**Your instructions:** Reproduce the listing exactly, keeping every word as it is.

**Excerpted records:**

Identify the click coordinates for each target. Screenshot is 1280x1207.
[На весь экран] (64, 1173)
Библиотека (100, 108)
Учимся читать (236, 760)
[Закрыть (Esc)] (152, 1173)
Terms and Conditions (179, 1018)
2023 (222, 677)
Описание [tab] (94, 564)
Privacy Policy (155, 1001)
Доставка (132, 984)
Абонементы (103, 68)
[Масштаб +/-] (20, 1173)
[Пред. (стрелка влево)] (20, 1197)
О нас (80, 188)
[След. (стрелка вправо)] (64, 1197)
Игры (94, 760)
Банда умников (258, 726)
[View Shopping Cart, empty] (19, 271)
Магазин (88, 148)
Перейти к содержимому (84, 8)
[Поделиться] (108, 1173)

**Answer space:**
Identify the click coordinates for each target. Screenshot is 1280x1207.
[На весь экран] (64, 1173)
Библиотека (100, 108)
Учимся читать (236, 760)
[Закрыть (Esc)] (152, 1173)
Terms and Conditions (179, 1018)
2023 (222, 677)
Описание [tab] (94, 564)
Privacy Policy (155, 1001)
Доставка (132, 984)
Абонементы (103, 68)
[Масштаб +/-] (20, 1173)
[Пред. (стрелка влево)] (20, 1197)
О нас (80, 188)
[След. (стрелка вправо)] (64, 1197)
Игры (94, 760)
Банда умников (258, 726)
[View Shopping Cart, empty] (19, 271)
Магазин (88, 148)
Перейти к содержимому (84, 8)
[Поделиться] (108, 1173)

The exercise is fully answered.